If you want the entire self-employed filing process step by step — slips, forms, deductions, deadlines — read our CRA tax filing guide for self-employed Canadians. And if you're selling online, the Shopify bookkeeping guide covers the platform-specific bits. The core message stays the same: report from dollar one, keep the $30,000 rule in its own lane, and set the tax aside before you spend it. That's money without the shame.
Frequently asked questions
Do I have to report side hustle income under $30,000 in Canada?

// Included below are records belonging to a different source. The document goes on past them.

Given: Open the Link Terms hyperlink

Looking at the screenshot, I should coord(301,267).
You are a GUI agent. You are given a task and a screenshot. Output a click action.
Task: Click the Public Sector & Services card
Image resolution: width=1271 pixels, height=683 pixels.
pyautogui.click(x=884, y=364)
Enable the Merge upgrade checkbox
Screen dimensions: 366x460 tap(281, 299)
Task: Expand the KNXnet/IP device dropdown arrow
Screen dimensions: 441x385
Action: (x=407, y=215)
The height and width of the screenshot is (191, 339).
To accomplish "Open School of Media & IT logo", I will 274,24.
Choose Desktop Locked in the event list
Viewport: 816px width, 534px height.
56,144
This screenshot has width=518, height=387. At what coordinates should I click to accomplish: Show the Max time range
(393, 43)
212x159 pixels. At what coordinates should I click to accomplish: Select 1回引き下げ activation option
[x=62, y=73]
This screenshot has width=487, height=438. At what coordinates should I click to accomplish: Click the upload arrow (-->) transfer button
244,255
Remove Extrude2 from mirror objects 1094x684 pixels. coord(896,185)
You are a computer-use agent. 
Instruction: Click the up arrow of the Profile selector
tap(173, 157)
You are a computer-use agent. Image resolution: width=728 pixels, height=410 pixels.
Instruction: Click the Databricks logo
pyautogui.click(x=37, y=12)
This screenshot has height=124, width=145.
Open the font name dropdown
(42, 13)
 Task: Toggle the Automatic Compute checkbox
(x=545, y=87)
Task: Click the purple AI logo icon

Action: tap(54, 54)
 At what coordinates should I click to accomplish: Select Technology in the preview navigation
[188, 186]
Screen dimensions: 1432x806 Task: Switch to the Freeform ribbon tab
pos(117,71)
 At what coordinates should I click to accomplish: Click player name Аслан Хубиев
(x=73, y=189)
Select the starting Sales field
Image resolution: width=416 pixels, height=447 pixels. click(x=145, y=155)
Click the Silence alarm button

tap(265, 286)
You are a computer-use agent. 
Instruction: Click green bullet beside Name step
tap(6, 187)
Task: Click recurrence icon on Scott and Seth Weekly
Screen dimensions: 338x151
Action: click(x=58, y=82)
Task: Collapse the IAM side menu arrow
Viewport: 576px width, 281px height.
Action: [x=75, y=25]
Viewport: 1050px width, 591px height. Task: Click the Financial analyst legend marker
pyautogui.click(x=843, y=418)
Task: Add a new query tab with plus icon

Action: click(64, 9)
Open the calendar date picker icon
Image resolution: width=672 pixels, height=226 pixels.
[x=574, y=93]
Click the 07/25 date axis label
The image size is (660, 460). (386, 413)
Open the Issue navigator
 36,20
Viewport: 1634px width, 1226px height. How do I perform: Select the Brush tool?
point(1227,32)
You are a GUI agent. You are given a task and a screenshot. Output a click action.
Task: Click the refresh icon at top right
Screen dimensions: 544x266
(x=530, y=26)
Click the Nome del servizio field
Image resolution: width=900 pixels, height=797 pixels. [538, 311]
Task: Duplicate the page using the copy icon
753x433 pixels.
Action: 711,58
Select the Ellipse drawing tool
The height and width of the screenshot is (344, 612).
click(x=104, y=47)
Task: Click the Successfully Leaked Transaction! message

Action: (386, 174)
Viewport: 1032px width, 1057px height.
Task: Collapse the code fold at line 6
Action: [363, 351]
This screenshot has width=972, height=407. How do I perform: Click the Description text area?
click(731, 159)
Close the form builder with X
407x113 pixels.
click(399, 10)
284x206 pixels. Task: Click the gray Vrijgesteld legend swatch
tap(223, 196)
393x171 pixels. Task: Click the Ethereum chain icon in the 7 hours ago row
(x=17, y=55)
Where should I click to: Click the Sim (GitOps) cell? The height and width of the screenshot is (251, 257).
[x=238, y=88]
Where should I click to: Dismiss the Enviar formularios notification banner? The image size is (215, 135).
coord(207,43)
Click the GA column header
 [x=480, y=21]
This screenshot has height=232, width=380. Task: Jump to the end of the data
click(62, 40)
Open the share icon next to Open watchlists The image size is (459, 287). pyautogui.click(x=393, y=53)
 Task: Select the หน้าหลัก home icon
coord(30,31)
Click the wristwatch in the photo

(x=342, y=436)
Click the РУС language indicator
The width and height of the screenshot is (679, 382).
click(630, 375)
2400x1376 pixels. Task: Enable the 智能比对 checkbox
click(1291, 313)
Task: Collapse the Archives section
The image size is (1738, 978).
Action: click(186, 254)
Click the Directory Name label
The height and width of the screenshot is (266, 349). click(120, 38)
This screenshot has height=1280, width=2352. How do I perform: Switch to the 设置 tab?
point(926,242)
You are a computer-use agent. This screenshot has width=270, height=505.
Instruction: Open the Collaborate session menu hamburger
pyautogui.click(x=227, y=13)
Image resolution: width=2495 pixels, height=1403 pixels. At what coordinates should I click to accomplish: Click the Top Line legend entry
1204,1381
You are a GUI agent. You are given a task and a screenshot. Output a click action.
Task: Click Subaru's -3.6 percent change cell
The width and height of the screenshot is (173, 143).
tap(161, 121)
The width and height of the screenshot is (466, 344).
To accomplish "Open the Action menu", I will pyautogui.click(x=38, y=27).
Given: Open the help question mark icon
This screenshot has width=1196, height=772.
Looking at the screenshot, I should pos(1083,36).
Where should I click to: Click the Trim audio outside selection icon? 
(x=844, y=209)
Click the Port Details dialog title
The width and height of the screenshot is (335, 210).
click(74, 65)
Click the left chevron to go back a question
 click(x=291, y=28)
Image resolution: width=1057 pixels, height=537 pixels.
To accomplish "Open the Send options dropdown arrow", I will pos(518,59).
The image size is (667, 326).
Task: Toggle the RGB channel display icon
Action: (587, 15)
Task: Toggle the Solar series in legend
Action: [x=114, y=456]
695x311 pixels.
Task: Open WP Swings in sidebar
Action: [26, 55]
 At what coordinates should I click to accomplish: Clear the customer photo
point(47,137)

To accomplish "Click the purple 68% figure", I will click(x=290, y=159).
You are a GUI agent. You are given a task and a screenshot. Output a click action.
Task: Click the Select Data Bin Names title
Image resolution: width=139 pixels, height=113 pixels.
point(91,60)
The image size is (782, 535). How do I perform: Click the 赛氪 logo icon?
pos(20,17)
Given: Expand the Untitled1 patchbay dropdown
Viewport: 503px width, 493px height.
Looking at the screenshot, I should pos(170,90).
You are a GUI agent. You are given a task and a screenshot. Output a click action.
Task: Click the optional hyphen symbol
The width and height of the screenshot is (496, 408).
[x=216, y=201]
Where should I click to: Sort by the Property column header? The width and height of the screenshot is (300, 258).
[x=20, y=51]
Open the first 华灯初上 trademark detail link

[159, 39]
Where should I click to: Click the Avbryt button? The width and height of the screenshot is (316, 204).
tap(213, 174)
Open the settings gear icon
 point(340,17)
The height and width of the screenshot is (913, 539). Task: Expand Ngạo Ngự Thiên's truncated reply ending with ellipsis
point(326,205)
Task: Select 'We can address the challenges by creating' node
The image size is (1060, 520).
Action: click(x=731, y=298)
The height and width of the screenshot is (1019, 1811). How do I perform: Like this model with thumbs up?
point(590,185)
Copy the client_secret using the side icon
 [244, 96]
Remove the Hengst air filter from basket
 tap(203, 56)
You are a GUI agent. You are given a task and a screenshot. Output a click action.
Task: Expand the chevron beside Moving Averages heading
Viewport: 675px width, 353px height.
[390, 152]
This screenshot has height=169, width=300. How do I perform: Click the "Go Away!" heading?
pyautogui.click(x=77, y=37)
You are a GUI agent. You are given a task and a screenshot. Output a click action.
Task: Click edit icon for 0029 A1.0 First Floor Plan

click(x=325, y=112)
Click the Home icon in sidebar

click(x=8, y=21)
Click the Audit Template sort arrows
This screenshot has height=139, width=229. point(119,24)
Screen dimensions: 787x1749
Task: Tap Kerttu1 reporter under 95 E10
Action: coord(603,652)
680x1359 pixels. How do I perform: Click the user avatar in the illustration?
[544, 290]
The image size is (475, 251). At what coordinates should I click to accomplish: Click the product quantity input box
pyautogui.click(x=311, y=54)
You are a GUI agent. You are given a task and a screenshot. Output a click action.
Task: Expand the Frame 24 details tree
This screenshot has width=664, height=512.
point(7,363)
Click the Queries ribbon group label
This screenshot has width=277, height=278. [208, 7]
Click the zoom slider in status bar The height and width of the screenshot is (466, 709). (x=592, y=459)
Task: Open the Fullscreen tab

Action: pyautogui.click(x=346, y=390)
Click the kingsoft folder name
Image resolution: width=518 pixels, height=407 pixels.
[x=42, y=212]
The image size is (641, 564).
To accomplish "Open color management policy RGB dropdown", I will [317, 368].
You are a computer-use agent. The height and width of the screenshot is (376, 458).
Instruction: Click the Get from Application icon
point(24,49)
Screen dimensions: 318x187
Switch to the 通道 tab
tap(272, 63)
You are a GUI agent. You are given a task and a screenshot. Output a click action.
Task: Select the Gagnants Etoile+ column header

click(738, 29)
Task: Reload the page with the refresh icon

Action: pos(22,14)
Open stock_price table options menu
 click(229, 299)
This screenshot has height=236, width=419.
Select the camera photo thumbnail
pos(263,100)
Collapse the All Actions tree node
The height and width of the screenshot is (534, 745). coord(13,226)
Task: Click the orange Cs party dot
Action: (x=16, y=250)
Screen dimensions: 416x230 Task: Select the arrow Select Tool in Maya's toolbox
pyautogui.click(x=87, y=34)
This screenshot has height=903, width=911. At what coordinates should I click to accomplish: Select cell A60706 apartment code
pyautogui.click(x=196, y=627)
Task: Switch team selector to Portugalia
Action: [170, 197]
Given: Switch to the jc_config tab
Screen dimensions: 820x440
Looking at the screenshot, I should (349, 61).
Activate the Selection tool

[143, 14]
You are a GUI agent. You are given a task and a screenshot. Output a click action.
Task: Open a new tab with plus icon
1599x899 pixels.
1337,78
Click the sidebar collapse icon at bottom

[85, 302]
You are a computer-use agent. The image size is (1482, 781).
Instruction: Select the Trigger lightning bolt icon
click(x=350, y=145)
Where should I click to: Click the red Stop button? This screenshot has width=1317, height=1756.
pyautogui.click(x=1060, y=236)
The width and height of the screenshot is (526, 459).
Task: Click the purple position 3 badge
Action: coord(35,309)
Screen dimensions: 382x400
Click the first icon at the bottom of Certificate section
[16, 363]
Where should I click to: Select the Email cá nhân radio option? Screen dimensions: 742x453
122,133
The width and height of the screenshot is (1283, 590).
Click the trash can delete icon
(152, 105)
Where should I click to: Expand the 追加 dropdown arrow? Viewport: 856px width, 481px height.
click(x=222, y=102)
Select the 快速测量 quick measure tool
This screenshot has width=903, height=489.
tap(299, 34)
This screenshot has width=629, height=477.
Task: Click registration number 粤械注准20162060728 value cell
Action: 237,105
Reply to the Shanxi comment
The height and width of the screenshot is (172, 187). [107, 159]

Yes. There is no minimum income threshold for reporting self-employment income to the CRA — you report it from the first dollar. The $30,000 figure people remember is the GST/HST small-supplier registration threshold, which is a completely separate rule about whether you charge sales tax. Even a few hundred dollars from a hobby-turned-side-hustle is taxable income that belongs on your return.
Is there a minimum income to report self-employment in Canada?
No. Unlike some countries, Canada has no de minimis floor for self-employment income — all of it is reportable. (Your overall personal income may fall under the basic personal amount so you owe little or no tax, but you still must report the income.) The CRA can apply a 10% penalty on unreported income after a first omission, so reporting everything is the safe move.
What's the difference between the $30,000 threshold and reporting income?
They're two different rules. Reporting income is about income tax — every dollar your side hustle earns is reportable and potentially taxable. The $30,000 is about GST/HST — if your taxable revenue stays at or under $30,000 over four consecutive calendar quarters, you're a 'small supplier' and generally don't have to register for, charge, or remit GST/HST. You can be under $30,000 (no sales tax) and still owe income tax on your profit.
Where do I report side hustle income on my tax return?
On Form T2125, Statement of Business or Professional Activities. You enter your gross income and business expenses, and the form calculates your net income. That net figure carries to line 13500 of your T1 return. You don't need a registered business or a business number to file a T2125 if you operate under your own name.
How much tax should I set aside on side hustle income?
A common rule of thumb is 25–30% of your net side hustle profit, but the right number depends on your province and your total income. Because self-employed Canadians pay both halves of CPP (11.9% in 2026 on earnings between $3,500 and $74,600) on top of income tax, under-saving is easy. Use VRITTI's Tax Jar set-aside calculator to get a number tailored to your situation.
Do I have to pay CPP on my side hustle income?
Usually, yes. If your net self-employment earnings are above the $3,500 basic exemption, you pay CPP contributions on them. Self-employed individuals pay both the employee and employer portions — a combined 11.9% in 2026 on net earnings up to $74,600 — which is why your tax bill on side hustle profit can be higher than you'd expect from income tax alone.